> [Directions] Read the records beneath this task and copy every line that contains the string "blue".

:: Data for this exercise

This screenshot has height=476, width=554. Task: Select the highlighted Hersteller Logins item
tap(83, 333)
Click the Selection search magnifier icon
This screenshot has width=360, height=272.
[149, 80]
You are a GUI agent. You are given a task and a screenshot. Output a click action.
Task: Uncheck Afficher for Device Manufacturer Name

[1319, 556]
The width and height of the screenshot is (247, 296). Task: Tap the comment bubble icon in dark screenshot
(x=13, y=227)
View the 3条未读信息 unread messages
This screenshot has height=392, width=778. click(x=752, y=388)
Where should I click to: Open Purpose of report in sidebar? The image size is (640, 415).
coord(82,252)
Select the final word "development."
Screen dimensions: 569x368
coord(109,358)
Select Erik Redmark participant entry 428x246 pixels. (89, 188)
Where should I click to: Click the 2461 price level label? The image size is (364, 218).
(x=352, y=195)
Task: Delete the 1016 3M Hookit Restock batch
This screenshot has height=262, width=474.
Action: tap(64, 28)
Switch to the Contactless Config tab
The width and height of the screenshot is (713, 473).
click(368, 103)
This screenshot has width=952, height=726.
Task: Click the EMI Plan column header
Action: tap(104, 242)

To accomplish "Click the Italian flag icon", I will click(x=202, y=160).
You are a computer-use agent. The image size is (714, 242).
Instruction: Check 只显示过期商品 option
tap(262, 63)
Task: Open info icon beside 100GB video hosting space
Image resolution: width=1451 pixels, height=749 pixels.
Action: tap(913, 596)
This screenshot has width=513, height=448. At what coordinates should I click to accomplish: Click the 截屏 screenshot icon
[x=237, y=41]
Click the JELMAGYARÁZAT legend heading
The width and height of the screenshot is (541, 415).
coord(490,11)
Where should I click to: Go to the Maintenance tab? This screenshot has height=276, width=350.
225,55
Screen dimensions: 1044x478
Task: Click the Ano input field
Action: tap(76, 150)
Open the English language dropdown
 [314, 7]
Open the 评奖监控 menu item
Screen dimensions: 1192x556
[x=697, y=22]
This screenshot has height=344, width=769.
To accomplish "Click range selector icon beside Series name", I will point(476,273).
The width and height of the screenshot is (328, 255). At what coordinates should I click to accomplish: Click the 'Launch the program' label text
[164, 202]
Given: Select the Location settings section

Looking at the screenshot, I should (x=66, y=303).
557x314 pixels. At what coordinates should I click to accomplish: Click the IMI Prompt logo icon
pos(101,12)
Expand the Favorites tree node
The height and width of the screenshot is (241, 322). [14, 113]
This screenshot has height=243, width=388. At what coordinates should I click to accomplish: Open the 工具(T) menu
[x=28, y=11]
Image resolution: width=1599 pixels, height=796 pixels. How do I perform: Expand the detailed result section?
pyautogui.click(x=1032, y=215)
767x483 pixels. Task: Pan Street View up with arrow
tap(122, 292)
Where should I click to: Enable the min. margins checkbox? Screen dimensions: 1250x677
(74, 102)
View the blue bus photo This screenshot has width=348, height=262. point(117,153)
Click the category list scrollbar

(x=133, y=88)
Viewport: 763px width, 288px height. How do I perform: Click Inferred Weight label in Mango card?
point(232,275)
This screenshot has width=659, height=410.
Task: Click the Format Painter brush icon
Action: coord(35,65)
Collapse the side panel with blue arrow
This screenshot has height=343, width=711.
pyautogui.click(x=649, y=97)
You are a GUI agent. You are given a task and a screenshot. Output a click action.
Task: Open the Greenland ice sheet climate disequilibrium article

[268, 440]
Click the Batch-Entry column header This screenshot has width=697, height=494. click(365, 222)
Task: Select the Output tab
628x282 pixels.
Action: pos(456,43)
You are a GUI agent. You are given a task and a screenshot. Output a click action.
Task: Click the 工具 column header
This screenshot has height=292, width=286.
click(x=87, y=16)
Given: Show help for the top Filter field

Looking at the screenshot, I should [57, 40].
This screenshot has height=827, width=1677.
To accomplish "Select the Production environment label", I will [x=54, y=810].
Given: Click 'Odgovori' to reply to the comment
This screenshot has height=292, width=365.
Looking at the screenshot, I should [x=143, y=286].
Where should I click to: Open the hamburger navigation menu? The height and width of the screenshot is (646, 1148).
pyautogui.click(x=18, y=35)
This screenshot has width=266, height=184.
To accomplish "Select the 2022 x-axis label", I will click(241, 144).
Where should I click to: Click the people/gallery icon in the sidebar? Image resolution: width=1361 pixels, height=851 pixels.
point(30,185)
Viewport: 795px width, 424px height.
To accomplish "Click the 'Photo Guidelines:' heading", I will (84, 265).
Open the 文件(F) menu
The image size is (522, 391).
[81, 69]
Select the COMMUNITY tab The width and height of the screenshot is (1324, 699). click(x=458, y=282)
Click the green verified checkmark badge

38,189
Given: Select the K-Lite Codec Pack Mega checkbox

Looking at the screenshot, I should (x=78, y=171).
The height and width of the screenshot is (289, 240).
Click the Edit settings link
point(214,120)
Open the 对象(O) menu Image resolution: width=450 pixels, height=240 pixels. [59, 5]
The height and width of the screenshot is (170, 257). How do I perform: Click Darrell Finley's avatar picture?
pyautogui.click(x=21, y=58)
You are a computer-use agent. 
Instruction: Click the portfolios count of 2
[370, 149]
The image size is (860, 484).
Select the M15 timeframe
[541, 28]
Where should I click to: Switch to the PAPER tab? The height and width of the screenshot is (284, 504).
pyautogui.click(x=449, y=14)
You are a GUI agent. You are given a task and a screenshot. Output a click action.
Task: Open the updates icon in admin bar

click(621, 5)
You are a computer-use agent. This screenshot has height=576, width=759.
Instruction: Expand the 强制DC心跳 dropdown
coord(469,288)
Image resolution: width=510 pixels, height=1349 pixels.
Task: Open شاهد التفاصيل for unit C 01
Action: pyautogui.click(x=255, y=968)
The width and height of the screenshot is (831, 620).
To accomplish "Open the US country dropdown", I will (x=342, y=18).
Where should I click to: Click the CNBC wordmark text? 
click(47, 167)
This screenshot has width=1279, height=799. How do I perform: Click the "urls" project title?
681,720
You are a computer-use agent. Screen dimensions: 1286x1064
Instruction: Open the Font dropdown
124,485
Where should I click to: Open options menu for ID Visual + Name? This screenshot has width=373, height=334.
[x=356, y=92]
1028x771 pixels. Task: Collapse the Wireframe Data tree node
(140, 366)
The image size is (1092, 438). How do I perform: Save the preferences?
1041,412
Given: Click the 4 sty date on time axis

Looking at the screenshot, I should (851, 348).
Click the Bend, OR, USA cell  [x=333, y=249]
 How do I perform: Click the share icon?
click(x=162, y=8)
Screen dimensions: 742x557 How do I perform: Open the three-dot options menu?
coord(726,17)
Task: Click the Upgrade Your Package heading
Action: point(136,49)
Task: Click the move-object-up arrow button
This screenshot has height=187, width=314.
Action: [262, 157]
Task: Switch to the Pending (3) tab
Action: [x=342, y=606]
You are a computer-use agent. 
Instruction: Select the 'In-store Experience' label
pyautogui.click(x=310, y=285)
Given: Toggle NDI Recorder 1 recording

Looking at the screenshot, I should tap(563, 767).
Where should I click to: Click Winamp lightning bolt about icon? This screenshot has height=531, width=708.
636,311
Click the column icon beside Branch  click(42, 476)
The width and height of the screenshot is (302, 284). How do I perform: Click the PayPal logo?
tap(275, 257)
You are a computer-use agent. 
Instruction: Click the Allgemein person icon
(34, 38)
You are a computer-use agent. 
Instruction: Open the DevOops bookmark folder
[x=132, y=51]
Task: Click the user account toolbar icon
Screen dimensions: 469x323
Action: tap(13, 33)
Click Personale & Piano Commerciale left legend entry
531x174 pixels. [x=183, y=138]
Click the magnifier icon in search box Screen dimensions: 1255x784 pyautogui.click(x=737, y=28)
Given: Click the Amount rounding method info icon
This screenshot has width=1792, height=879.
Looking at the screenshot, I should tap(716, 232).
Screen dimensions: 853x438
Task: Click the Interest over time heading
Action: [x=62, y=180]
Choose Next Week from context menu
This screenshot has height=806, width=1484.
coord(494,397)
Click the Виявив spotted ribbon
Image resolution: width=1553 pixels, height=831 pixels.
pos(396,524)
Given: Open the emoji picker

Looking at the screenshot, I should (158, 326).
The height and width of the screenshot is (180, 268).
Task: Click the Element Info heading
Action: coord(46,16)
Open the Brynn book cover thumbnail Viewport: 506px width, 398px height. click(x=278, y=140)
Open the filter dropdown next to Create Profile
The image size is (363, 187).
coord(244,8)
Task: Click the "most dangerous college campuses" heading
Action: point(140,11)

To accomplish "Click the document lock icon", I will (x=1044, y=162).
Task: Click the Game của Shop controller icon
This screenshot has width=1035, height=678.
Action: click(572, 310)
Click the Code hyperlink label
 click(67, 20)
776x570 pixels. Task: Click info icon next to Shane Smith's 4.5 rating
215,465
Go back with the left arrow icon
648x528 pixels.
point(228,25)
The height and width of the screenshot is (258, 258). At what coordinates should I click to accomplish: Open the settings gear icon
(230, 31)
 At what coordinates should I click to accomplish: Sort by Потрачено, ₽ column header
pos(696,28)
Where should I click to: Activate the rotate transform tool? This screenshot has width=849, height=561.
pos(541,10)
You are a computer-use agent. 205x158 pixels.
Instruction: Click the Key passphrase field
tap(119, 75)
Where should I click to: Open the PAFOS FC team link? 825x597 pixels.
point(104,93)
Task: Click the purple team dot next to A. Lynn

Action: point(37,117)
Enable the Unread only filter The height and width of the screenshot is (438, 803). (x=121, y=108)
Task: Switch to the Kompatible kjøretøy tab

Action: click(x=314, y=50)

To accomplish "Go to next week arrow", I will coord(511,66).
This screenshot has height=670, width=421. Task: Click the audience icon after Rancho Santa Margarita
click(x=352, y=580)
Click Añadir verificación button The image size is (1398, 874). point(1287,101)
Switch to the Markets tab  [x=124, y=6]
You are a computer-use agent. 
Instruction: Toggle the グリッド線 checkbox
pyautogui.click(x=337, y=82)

::::

> [Answer for this exercise]
View the blue bus photo This screenshot has width=348, height=262. point(117,153)
Collapse the side panel with blue arrow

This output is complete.